INPUT: Begin

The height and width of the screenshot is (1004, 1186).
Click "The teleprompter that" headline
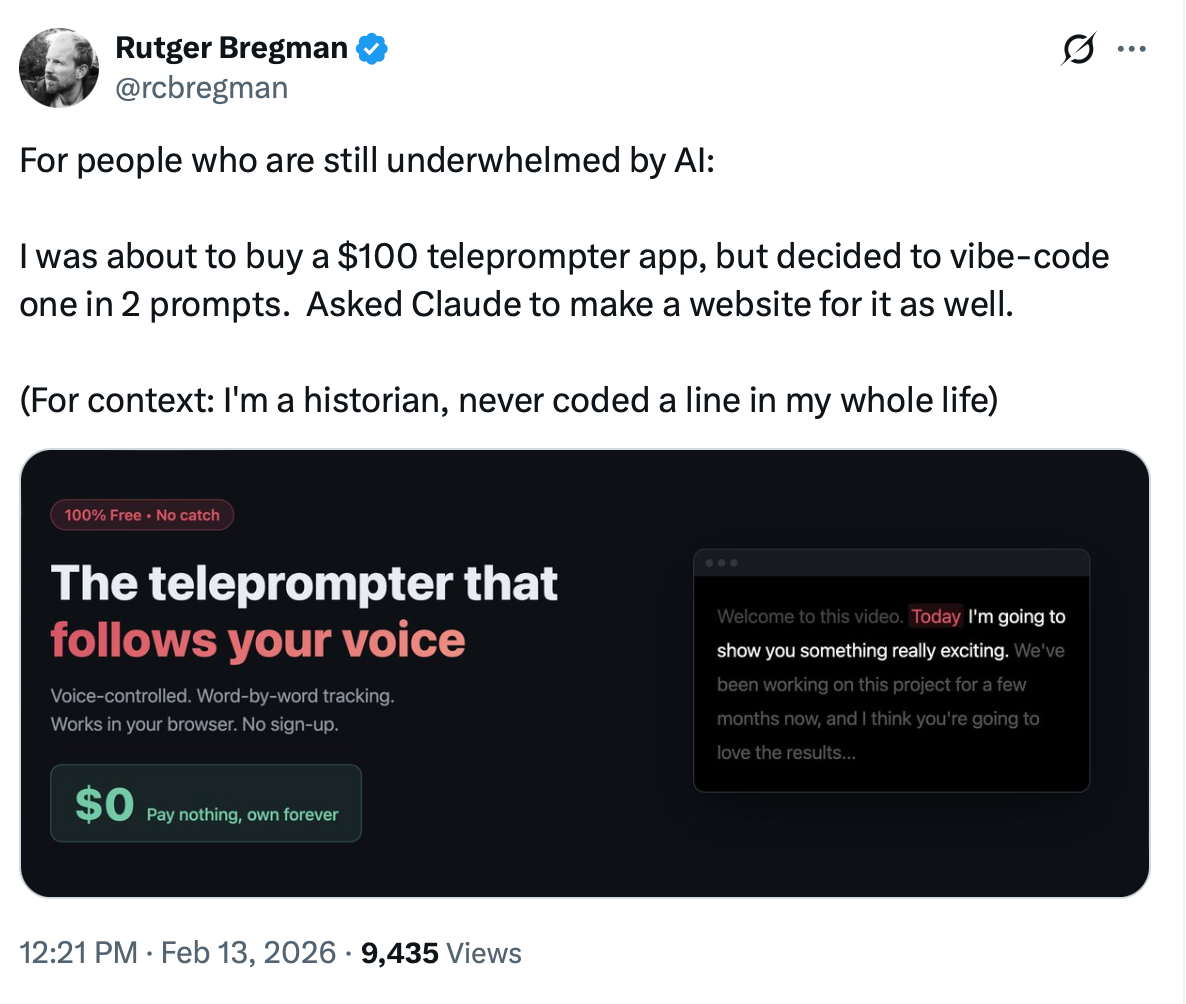pos(304,584)
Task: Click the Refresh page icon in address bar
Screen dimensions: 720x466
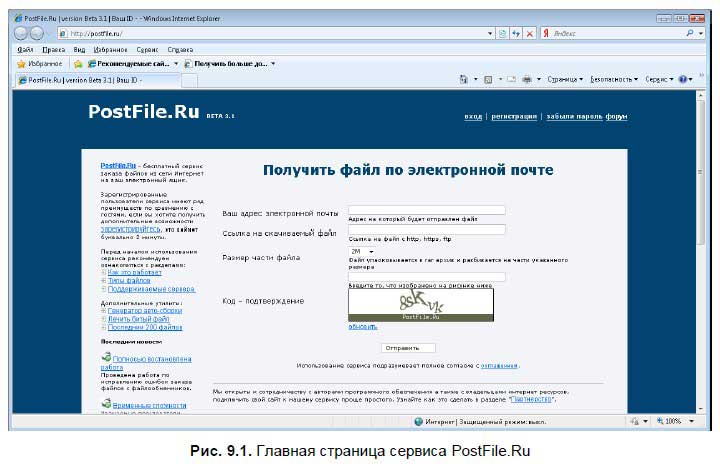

INPUT: End

Omitting all pictures, restate word for word the lines from the one containing "Task: Click the" through the last line of the data.

-- EXERCISE RESULT --
Task: Click the Refresh page icon in address bar
Screen dimensions: 720x466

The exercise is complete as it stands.